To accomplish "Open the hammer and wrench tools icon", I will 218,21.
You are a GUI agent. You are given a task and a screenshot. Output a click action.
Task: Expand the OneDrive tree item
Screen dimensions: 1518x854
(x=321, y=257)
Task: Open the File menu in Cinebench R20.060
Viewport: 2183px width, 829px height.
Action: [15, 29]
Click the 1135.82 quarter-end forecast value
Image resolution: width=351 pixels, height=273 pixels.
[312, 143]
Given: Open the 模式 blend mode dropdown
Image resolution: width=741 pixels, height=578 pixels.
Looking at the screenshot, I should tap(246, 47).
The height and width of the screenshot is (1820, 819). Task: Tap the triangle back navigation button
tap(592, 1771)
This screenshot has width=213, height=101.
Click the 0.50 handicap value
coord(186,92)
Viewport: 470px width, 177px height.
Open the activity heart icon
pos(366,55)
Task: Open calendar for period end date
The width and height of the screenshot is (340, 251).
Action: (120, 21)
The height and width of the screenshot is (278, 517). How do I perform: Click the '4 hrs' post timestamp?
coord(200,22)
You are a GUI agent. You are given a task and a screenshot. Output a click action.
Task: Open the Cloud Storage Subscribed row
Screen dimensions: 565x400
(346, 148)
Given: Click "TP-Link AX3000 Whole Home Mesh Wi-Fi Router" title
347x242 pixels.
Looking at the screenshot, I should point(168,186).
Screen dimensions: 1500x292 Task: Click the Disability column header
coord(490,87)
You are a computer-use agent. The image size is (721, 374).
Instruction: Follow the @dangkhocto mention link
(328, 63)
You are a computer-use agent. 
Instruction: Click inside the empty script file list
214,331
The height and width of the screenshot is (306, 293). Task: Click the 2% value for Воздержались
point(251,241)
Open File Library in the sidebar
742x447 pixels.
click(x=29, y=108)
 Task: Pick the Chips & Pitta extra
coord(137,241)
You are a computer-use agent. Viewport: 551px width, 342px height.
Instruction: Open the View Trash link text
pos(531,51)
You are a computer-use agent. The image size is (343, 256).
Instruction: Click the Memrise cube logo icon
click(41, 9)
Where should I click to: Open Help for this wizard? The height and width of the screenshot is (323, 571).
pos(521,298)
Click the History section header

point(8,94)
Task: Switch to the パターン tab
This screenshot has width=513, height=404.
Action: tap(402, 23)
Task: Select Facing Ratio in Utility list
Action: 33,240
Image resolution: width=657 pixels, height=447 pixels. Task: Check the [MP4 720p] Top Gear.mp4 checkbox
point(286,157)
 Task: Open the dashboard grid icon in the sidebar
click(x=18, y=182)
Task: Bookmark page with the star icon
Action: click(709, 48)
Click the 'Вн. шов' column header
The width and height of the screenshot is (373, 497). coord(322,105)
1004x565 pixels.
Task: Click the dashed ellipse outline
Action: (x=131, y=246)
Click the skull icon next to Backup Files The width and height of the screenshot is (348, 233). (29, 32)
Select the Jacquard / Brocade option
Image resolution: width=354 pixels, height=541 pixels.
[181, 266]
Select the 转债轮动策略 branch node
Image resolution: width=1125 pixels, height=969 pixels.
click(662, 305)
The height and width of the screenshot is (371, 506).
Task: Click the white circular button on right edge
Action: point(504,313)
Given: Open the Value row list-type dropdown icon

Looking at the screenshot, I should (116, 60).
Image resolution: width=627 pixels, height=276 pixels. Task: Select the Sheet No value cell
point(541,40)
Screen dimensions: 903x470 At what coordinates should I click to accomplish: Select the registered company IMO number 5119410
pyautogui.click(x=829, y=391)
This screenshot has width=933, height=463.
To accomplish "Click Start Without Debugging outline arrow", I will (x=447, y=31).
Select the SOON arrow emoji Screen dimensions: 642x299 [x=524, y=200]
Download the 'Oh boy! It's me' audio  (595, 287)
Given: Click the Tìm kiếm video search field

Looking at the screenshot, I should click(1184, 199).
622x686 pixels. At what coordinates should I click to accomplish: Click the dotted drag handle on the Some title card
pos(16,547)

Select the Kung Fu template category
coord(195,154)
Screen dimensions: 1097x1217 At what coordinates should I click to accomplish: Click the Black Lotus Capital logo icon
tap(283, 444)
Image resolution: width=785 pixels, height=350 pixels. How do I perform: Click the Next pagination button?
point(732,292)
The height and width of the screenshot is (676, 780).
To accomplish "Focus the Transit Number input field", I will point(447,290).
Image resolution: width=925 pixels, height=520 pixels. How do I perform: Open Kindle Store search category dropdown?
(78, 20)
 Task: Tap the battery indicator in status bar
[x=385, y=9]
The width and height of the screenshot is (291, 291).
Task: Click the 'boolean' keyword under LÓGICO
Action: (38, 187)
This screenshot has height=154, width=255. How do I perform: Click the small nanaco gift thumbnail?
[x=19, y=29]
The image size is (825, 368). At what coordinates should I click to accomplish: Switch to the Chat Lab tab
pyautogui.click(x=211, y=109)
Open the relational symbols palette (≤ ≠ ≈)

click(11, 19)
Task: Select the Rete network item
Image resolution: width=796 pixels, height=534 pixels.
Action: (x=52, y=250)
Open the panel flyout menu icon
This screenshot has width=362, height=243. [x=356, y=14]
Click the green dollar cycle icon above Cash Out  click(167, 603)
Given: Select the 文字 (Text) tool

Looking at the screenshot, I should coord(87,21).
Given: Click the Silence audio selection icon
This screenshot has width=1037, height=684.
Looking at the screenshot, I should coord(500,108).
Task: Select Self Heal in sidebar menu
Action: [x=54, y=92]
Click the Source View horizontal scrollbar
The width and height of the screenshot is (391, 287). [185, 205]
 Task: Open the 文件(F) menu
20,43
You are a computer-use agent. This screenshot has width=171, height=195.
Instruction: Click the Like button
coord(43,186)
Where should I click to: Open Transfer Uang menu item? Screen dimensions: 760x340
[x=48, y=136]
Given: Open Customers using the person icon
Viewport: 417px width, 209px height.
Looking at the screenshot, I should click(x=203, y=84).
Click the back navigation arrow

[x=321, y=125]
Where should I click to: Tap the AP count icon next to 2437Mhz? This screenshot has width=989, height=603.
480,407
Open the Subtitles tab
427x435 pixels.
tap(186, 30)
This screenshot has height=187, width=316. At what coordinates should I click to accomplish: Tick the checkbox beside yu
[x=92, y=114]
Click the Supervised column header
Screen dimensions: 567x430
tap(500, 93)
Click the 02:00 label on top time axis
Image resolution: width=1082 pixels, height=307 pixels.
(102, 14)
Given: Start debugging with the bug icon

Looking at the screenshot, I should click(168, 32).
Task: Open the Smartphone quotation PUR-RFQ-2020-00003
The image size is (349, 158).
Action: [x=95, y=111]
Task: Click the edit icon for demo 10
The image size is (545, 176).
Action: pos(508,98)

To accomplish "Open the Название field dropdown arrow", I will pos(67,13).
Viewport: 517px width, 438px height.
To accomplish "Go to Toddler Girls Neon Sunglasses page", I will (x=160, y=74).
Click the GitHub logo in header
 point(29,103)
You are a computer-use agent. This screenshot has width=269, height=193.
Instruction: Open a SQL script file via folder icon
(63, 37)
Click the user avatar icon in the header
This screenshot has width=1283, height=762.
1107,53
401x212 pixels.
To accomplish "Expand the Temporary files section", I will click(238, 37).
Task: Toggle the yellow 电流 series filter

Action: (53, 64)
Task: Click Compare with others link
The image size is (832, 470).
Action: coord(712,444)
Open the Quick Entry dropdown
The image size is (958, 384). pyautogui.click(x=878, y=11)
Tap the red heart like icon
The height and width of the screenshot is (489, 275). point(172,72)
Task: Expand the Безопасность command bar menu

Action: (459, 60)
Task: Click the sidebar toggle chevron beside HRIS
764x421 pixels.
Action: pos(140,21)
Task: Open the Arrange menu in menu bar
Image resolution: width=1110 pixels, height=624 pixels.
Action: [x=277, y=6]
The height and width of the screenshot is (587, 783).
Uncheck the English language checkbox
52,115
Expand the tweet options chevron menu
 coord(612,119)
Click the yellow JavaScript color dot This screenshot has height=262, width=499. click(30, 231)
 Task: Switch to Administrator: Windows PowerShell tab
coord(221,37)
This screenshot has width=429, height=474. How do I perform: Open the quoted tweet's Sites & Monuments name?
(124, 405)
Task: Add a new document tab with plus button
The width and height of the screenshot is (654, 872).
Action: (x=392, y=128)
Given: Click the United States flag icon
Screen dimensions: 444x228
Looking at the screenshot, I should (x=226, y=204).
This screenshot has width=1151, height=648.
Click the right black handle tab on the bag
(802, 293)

> **PROBLEM REQUIREMENTS**:
The answer should be one number, the count of lines in the data that include the string "audio".

> **EXERCISE OUTPUT**:
2